SE PUEDE LLEGAR A FUERZA DE TANTO MIRAR A NO VER NADA

“Quien más mira, menos ve”, dice viejo refrán español, refiriéndose a la fijeza de la mirada en un solo punto, a la mirada que, al fijarse en un solo punto, acaba por no verlo. Parece ser que esa “mirada fija” es una característica de los españoles –que por algo se mantuvo tan vivo este refrán-. Esto de fijar la mirada, de la mirada fija, es el modo de no ver que, por su sentido etimológico se nos dice de la envidia: envidiar es no ver, a fuerza de mirar aquello que de esa manera se está mirando.

No es el amor, es el desamor el que ciega. Ciega es la mirada del envidioso. Porque, al fijarla tanto en lo que mira como si se lo quisiera apropiar o matar con su mirada, acaba por no verlo, por cegársele los ojos.

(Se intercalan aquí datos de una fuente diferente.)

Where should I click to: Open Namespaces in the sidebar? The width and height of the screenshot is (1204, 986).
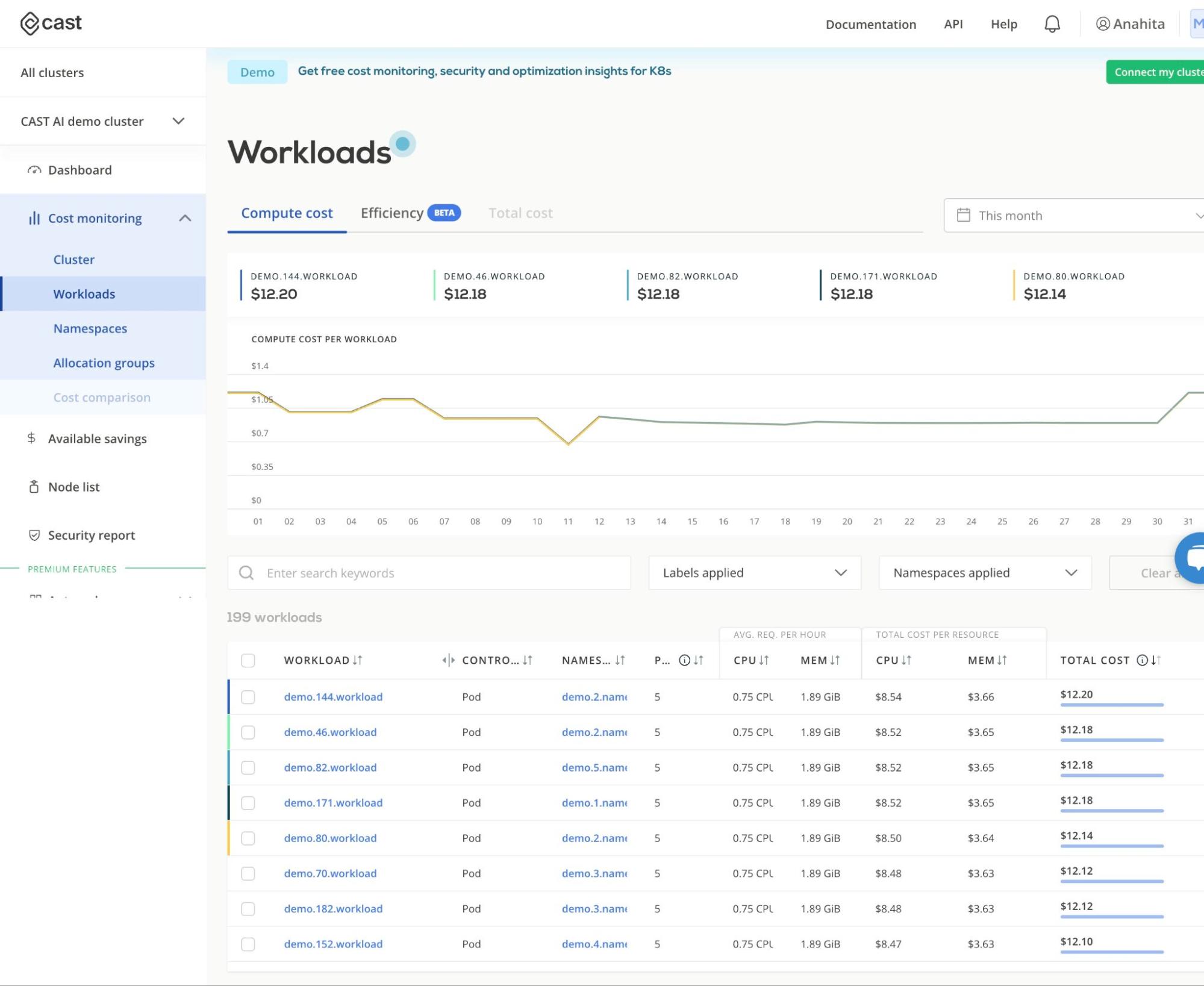coord(90,328)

El famoso Huxley, en su libro sobre como consiguió ver, mirando sin gafas y enseñándonos este aprendizaje de la mirada, aconseja que no deben detenerse nunca los ojos mucho tiempo en nada, que la mirada no debe fijarse nunca en un solo punto. Coincide así la experiencia física de mirar con el dicho refranero de quien más mira menos ve, pues puede llegar, a fuerza de tanto mirar, fijando la mirada, a paralizarla en la ceguera, a cegarse los ojos, a no ver nada.

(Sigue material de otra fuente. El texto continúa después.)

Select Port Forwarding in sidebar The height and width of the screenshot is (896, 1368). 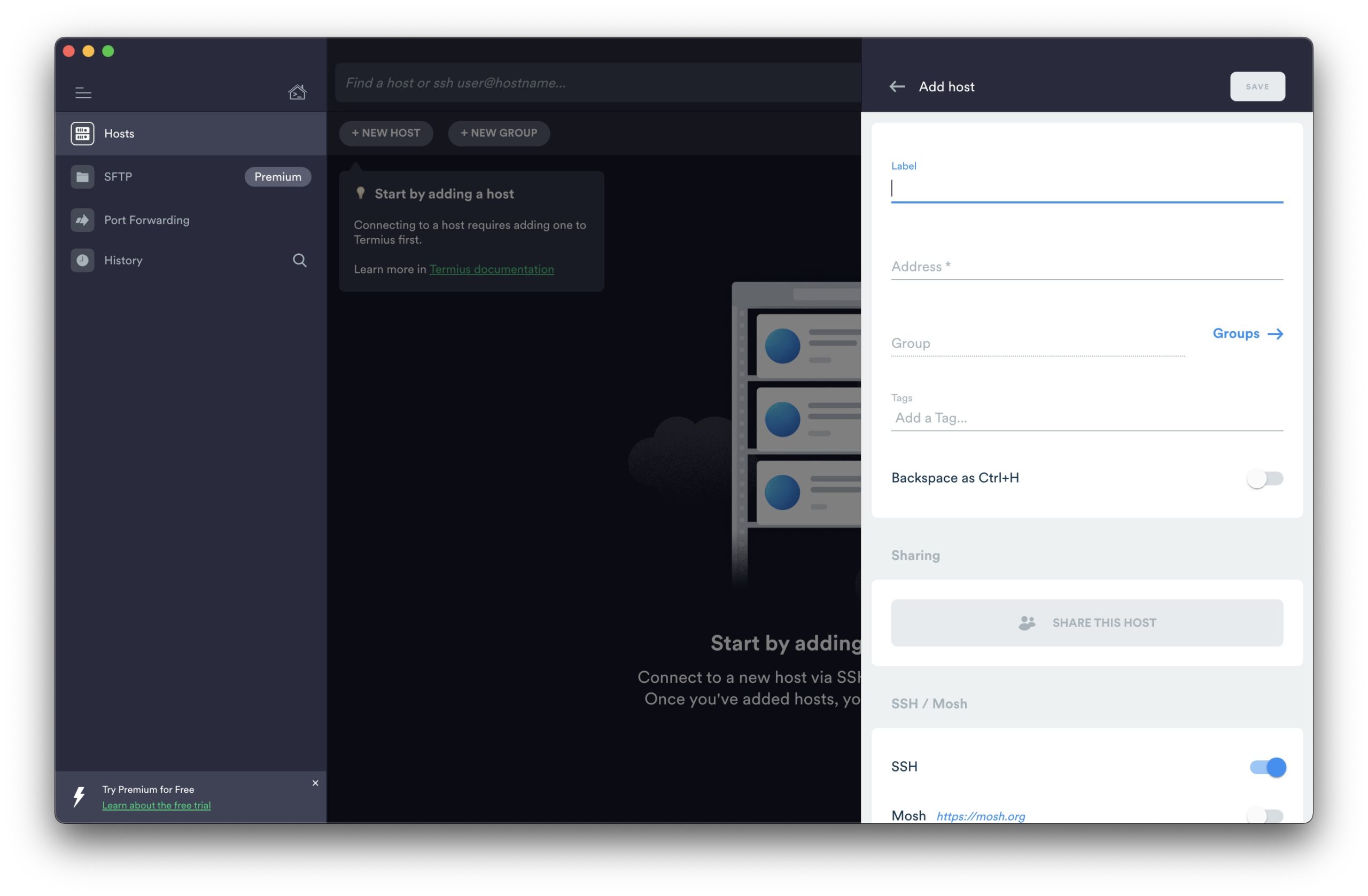click(146, 220)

También nos dice Góngora en un verso que quien más ve menos dura Lo que parecería contradictorio. Y no lo es. Pues si más ve quien menos mira, será porque el mirar pasajero, el que no se detiene en lo que mira, el que no fija la mirada es, efectivamente, el que menos puede durar. Es un mirar, diríamos, que no dura porque se endurece. El otro, el que se detiene en lo que mira para verlo mejor, el que se hace la mirada fija, a fuerza de tanto querer fijarse en lo que ve es el duradero por endurecido: el que de tanto inmovilizarse en la mirada la endurece y la ciega. También se encallecen los ojos. Y tal vez por eso endurece el corazón. Que ojos que no ven, corazón que no siente, reza otro refrán. ¿Será que el corazón con los ojos se endurece, se encallece, se ciega, por fijarse en un solo sentimiento como la mirada en lo que ve, y siente menos de ese modo por sentir una cosa sólo? ¿También el corazón dejará de sentir, de latir a fuerza de querer sentirse en lo que siente, de sentirse sólo, que es sentirse solo?

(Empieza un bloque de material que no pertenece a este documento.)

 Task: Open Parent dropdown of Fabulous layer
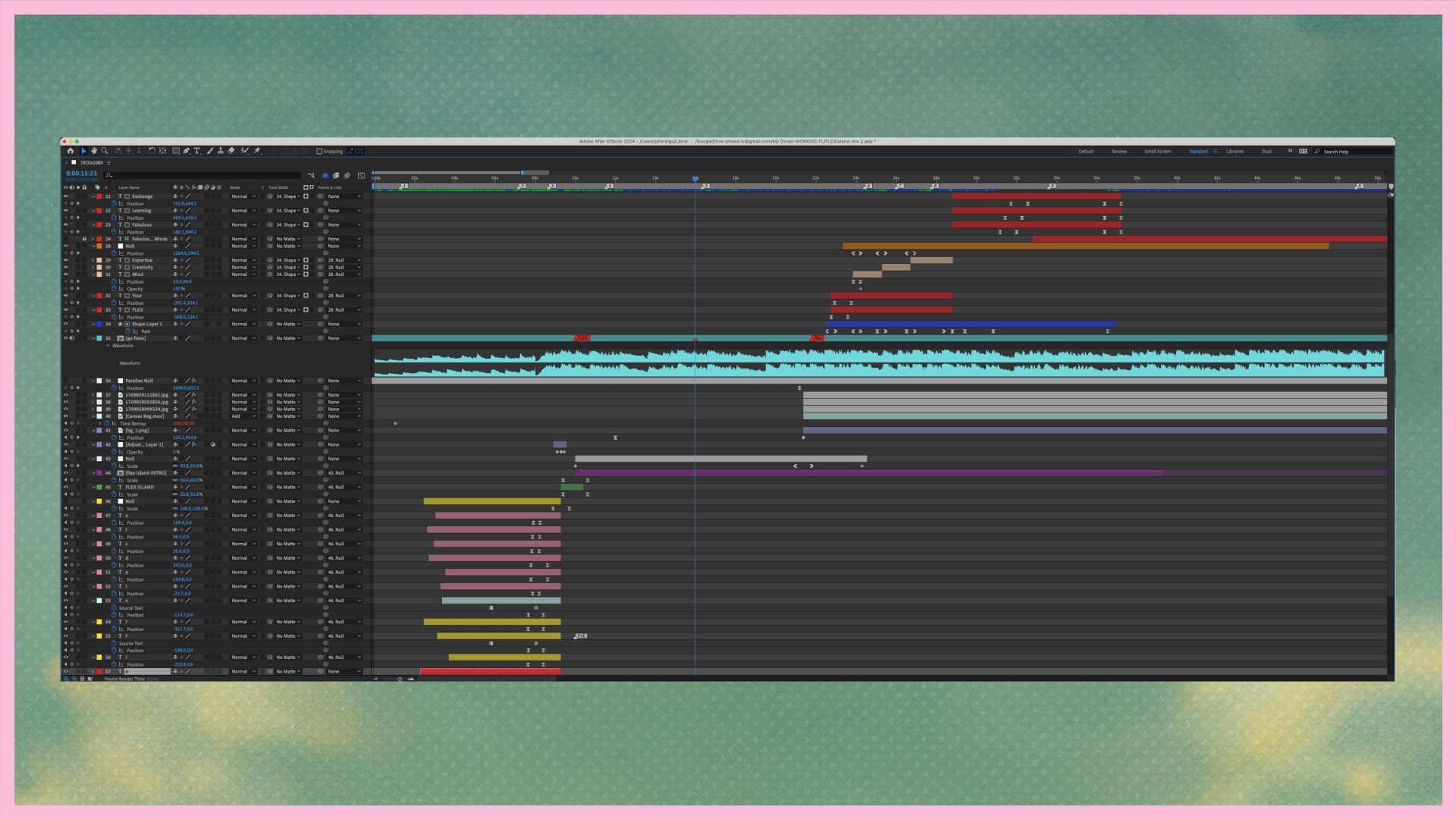(344, 225)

“Quien más ve, quién más oye, menos dura”, escribió en un verso enigmático y bellísimo Góngora. Verso que pertenece a un soneto en el que nos habla el poeta del retrato que le hizo un pintor. Y cierra el soneto en su terceto final con ese verso.

Vemos en el soneto admirable del cordobés que es no sólo el ver, sino el oír, el que no puede fijarse en nada. Y sin llegar al bíblico “oír con los ojos ver con los oídos”, comprendemos que la identidad de la sensación-visual-auditiva, comporta un término de tiempo duradero que la inutiliza, paralizándola; que la destruye, o mejor diría la construye en su endurecimiento: la ensordece, la ciega. “Duro de oído”, se dice del que no oye.

Si se fija tanto el escuchar lo que se oye, como la mirada en lo que se ve, hasta cegarse el que más mira, ensordecerse el que más oye, también podría decirse quien más escucha menos oye: lo que todavía no es un refrán ni puede que nunca llegue a serlo. Pero, si existe, en este Sur, una copla que dice: “Quien más ve no es quién más mira / la aparente realidad./ Yo sé lo que es verdad / porque parece mentira”.